Count the lines in the material below that contain the word "resolution", with case counting. Reply with the number only.

------------------------------

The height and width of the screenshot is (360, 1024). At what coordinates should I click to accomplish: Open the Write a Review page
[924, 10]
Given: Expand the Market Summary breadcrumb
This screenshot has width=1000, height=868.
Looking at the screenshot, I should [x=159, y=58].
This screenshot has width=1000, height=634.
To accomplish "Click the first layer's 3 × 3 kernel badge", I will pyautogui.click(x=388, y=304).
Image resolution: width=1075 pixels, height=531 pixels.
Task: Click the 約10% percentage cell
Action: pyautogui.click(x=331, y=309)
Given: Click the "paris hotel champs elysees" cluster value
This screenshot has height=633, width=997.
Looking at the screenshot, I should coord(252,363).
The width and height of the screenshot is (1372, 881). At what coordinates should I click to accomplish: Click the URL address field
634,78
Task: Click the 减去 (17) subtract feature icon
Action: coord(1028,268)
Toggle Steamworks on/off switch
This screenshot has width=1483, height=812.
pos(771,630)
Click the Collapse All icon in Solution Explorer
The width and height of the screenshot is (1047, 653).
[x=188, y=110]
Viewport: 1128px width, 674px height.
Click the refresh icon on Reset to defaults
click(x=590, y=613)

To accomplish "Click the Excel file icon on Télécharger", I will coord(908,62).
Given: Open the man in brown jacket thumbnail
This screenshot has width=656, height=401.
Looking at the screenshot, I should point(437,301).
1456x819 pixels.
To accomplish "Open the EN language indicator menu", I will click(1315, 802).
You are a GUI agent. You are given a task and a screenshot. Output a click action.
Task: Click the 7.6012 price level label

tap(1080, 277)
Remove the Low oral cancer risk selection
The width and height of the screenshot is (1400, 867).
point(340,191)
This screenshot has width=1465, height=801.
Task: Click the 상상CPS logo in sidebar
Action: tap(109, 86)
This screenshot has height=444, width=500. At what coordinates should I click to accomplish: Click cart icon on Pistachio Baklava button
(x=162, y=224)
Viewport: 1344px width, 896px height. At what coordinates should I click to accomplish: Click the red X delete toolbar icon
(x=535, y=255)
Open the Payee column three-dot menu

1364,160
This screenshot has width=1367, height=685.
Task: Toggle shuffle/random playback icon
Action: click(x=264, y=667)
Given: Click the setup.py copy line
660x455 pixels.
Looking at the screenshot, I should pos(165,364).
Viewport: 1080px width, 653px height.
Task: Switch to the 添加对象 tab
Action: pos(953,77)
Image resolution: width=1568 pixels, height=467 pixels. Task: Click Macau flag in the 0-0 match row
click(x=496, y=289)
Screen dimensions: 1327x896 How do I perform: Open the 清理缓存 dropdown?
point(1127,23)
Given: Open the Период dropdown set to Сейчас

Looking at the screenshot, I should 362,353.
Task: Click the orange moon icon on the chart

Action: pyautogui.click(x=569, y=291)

------------------------------

- Written reply -
2